Ooredoo to buy thousands of Nvidia GPUs
Nvidia-Ooredoo deal paves way for GPU-as-a-service in six countries
#Qatar #Demark #datacentres - Ooredoo and global chipmaker NVIDIA have signed a deal paving the way for the Qatari telecom group to buy and deploy thousands of Nvidia Tensor Core GPUs, which will be used to underpin an AI cloud services platform for its Middle East and North Africa business. Ooredoo Group announced its new NVIDIA Cloud Partner status at the TM Forum’s DTW24 Ignite Global Summit in Copenhagen, Denmark. Customers in Qatar, Algeria, Kuwait, Tunisia, the Maldives and Oman will be able to avail of GPU-as-a-Service, offering on-demand access to some of the most advanced AI and machine learning tools available.
SO WHAT? - Although this month's announcement from Ooredoo and Nvidia does not specify any details regarding the telecom group's current or future orders for Nvidia Tensor Core GPUs, it is the most significant intent to acquire Nvidia GPUs from the region to be announced for nearly two years. Over the past year, a number of new U.S. government restrictions have been placed on Middle East orders of high-end AI chips, including more rigorous criteria for export applications and government approvals processes. Last month, Bloomberg broke the news that the US government had recently slowed down the process of approvals whilst it contemplated further measures, adding to the bottleneck facing customers ordering high-end chips.
Here are the key details of the announcement:
Ooredoo Group has announced it is becoming an NVIDIA Cloud Partner (NCP), and is already developing an AI-ready platform powered by NVIDIA’s full-stack of systems, software, and services infrastructure.
Ooredoo plans to deploy thousands of NVIDIA Tensor Core GPUs in its AI data centres to support its customers in Qatar, Algeria, Tunisia, Oman, Kuwait, and the Maldives.
The telecom firm’s GPU-as-a-Service, offers on-demand access to some of the most advanced AI and machine learning tools available - including Generative AI.
The NCP status and plans to build out AI data centre services align with Ooredoo’s aspirations to become a leading digital infrastructure provider in the MENA (Middle East and North Africa) region.
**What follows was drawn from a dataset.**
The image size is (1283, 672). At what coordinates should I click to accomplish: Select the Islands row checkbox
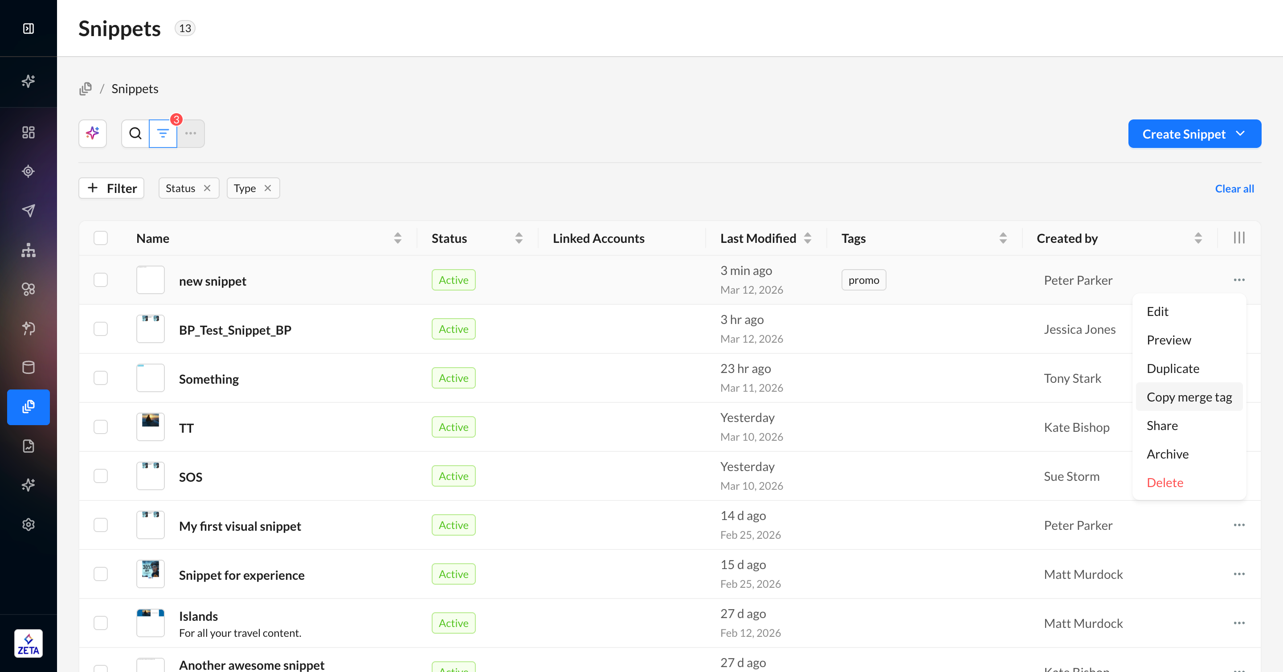click(101, 623)
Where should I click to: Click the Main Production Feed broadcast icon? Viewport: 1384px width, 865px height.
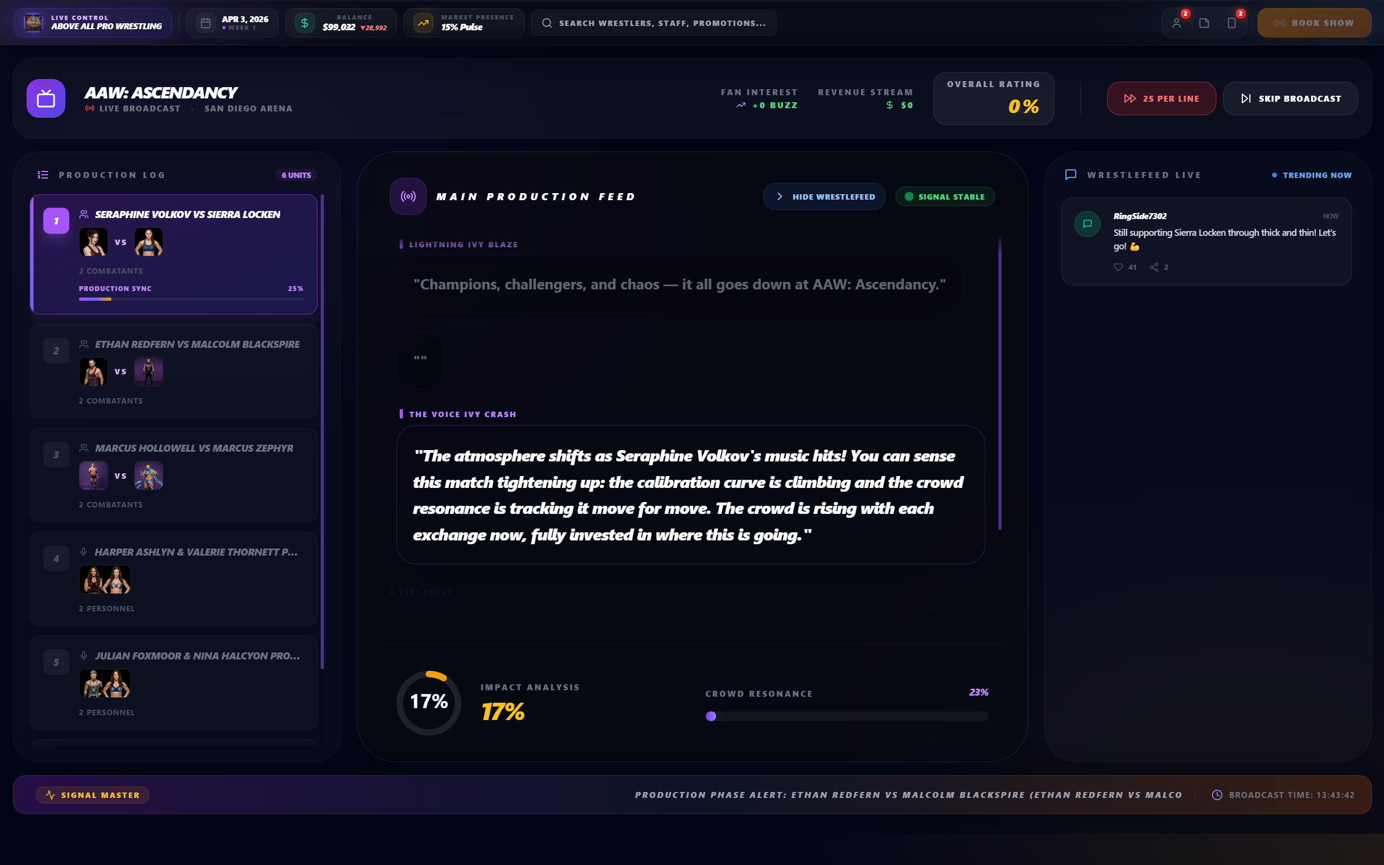point(408,196)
The agreement and region-wide plans will empower local Ooredoo operators to establish their own local clouds, bringing AI infrastructure closer to customers and reinforcing data security measures require by local data laws.
According to Ooredoo’s media release, the agreement was signed during TM Forum’s DTW24 Ignite Global Summit in Copenhagen, in the presence of Ooredoo Group CEO Aziz Aluthman Fakhroo and NVIDIA Senior Vice President of Telecom Ronnie Vasishta.
ZOOM OUT - This is not the first Nvidia partnership announced with Ooredoo this year. During February, at the Mobile World Congress 2024 in Barcelona, Indosat announced a partnership with the US chipmaker to integrate Nvidia's Blackwell platform into its infrastructure to bring sovereign AI cloud infrastructure and services to Indonesia. Indosat (Indosat Ooredoo Hutchison) is a joint venture majority owned and run by Ooredoo and Hong Kong headquartered operator Hutchison. Indosat plans to build a $200 million AI data centre in Surakarta, using Nvidia's full-stack AI platform and able to offer GPU-as-a-Service.